* [YOUR ASSIGNMENT]:
Pictures appear among the records below and must be omitted. Repeat exactly the lines from the line with "Given: Open the AI chat insights icon" to the line with "This screenshot has width=1200, height=675.", both included.

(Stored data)
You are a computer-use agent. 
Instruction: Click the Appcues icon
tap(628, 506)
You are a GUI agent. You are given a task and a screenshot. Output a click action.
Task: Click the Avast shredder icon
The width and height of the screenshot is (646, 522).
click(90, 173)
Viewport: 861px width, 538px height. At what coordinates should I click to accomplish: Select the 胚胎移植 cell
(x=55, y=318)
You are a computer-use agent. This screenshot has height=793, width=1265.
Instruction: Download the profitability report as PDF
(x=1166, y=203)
--
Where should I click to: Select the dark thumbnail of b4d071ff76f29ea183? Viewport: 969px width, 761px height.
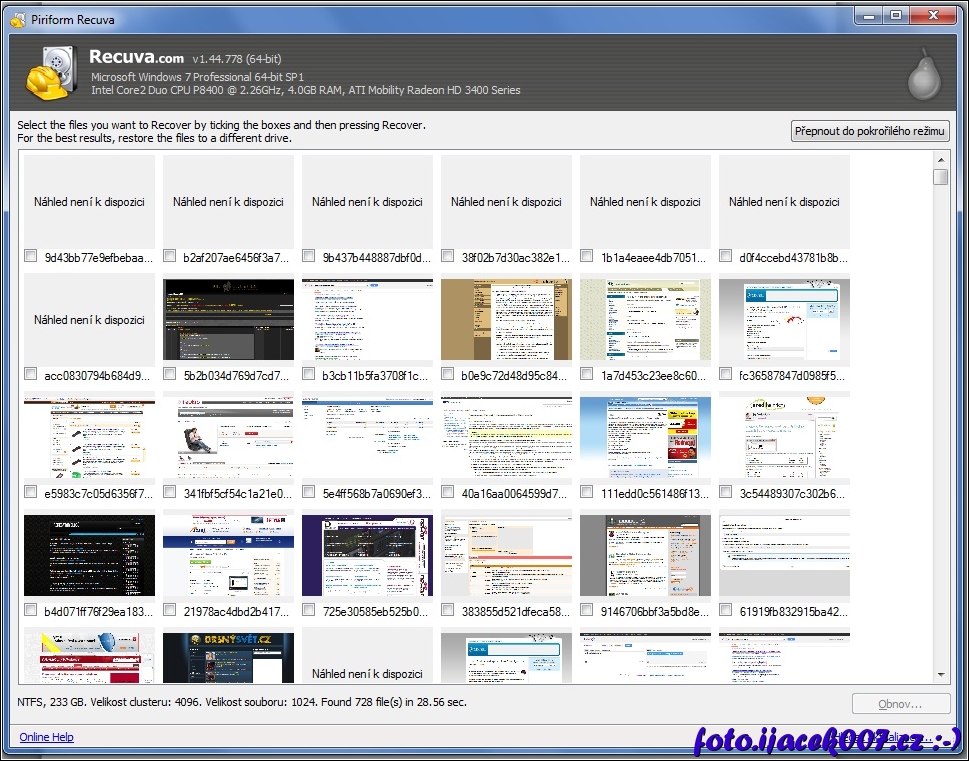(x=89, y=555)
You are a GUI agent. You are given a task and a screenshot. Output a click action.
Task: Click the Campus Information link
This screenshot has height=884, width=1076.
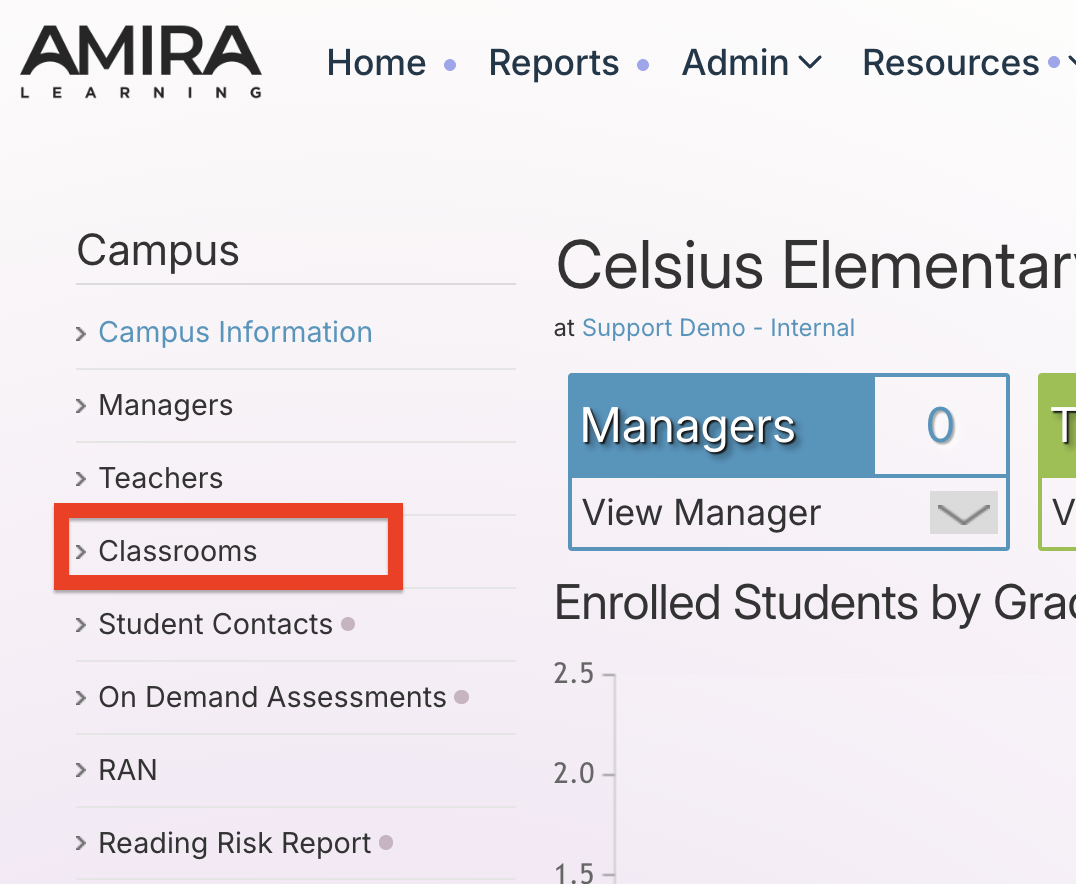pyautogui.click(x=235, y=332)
---
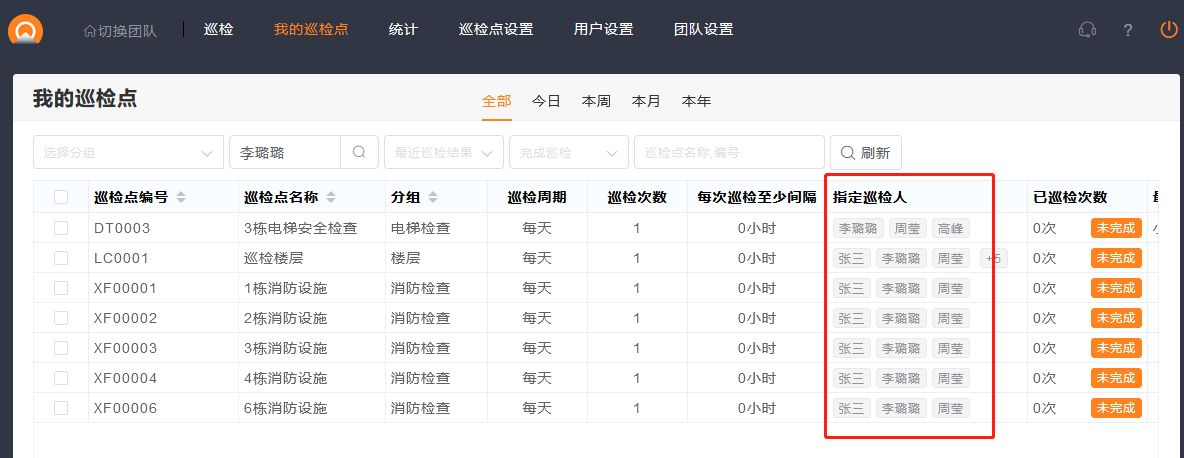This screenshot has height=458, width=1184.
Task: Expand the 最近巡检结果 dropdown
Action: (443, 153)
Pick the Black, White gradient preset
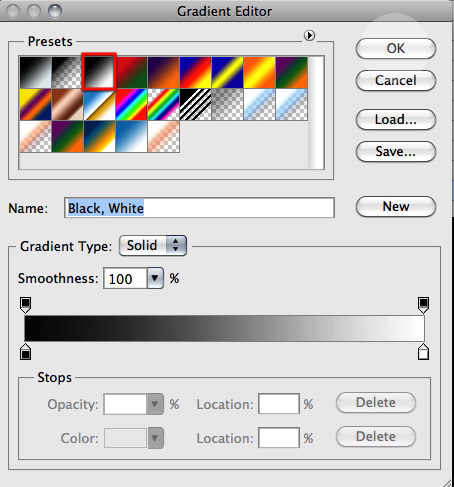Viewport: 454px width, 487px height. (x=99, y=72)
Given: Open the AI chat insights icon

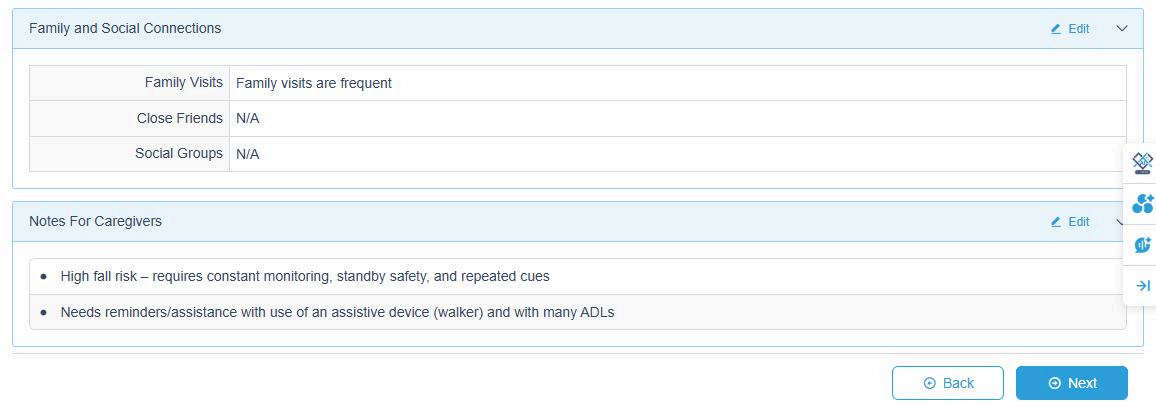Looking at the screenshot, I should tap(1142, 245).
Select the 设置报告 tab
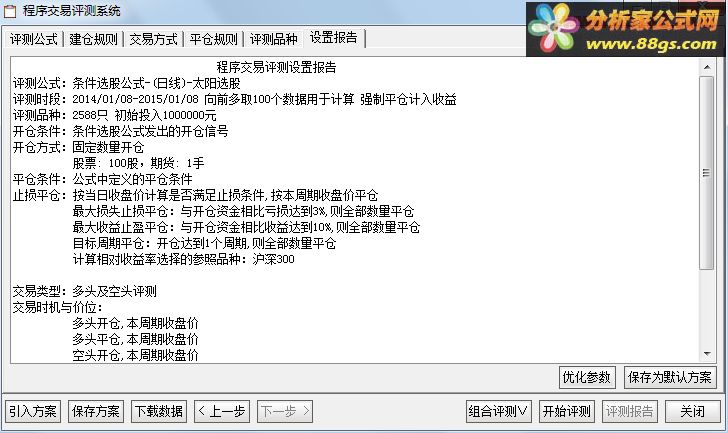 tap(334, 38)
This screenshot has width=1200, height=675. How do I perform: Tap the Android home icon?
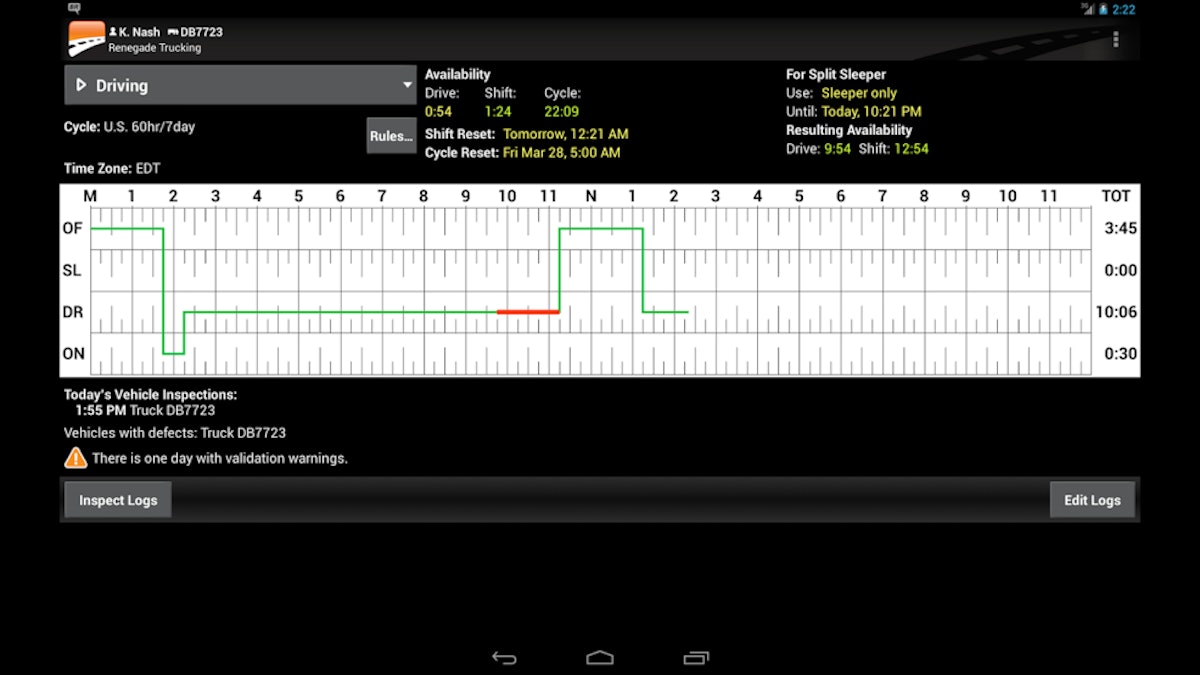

* [EXPECTED ANSWER]:
Given: Open the AI chat insights icon

Looking at the screenshot, I should tap(1142, 245).
Select the 设置报告 tab
 tap(334, 38)
This screenshot has width=1200, height=675. How do I perform: Tap the Android home icon?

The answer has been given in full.